We are roaring with laughter at the punchline in an ethnic joke. Some of Django’s lines include, as he shoots a poor white man, “I like the way you die!” When Dr. Schultz offers him a deal of working with him as a bounty hunter, Django exhales the punchline, with panache, “Kill white folks and get paid for it?”
We realize that all that had gone before, the shots of the black slaves, the sad music, the spiritual music and lyrics—all of that was just a set-up, a pretext. The real text, the underlying message was the punchline that Blacks in slavery were fools and cowards.
Throughout the rest of the film, this is Tarantino method: begin with a serious treatment, suck the audience in, and then, he hits you—Bang!–with a punch line that catches you off guard. The problem with the ethnic joke is that the joke is always on the black man, who, has no recourse to respond.
Jamie Foxx as a slave agrees to help him if he will help him go back and get his wife (Kerry Washington ) out of slavery. Tarantino centers on the exotic notion that it beautiful slave’s name Broomhilda and speaks German. Mein Gott!

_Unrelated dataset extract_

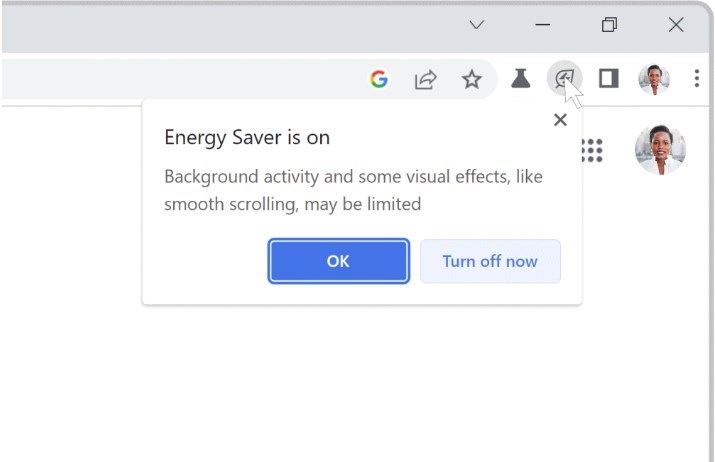Dismiss the Energy Saver popup with X
Screen dimensions: 715x462
pyautogui.click(x=560, y=120)
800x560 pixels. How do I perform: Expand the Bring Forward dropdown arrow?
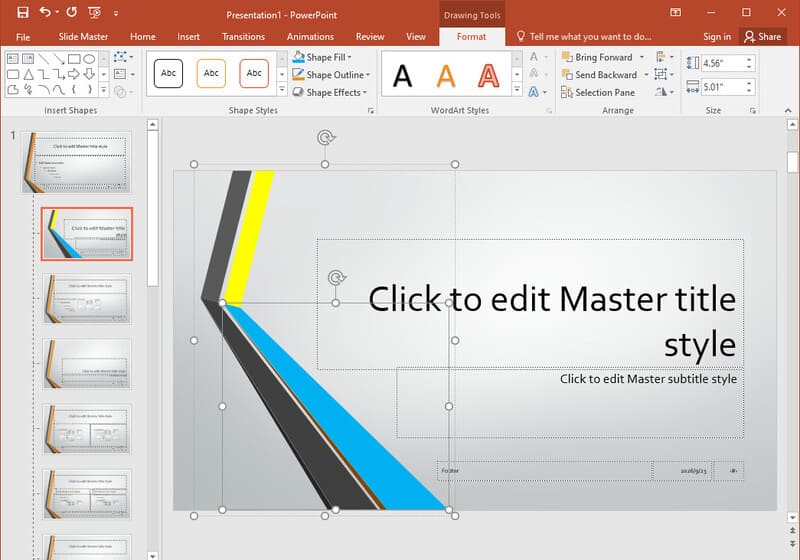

We know that there was a KKK in the original model. That was easily mapped over to slavery, but Tarantino makes a mistake here. He choses 1858, two years before the Civil War, as the fictional time for his film. But the Ku Klux Klan wasn’t until some 20 years later, in the 1880s, after the Civil War.
Just because it was in the original source, Tarantino included it in the target material. He wasn’t following Black history, but rather he was following his original template.
In the original, Django (1966), the hero is a “anti hero, ” but Tarantino mapped him over to the target as the “bad nigger.” Black culture is full of images of the “bad nigger,” including Stagolee, Deadwood Dick, and Dolomite. They all are screaming, “I’m a bad motherfucker and I don’t mind dying!” (And all of them signified by a large brimmed hat.)
Tarantino didn’t limit himself to lifting the characters, incidents, and plot elements from the Spaghetti Western, but the grossness of imagery as well.
In the original Django material, for example, the hero cuts the bandits’s ears off and force them into his mouth. Tarantino has one of the sadistic slaver turn Django turned upside down so he can cut his testicles (symbolic equivalent of ears) off. In another scene, he has dogs eat a black man to death on screen. In yet another scene, DiCaprio’s Calvin Candie is watching his Mandingo fighters kill each other; Calvin offers the winner, a hammer to beat his brains out.
There are 5 or 6 instances where I had to look away from the screen, because it was so violent and and the violence was so gratuitous.
The film is soaked in pretentious drivel. For example, in one scene, Calvin Candie instructs his overseer to set a pack dogs on a black slave and we (the black audience) watch the dogs eat the slave alive (on screen). Dr. King Schultz wonders what Alexander Dumas, the Black French writer, would have said of that scene.
This gross and ludicrous non-sequitur is meant to show how hip Tarantino is to Black history. Here is notion that Tarantino really knows something about French literary history Dumas was black! No shit?
I’m willing to bet that when Jamie Foxx Jamie Foxx read this in the script, he turned to Tarantino and asked, “Who the hell is Dumas?”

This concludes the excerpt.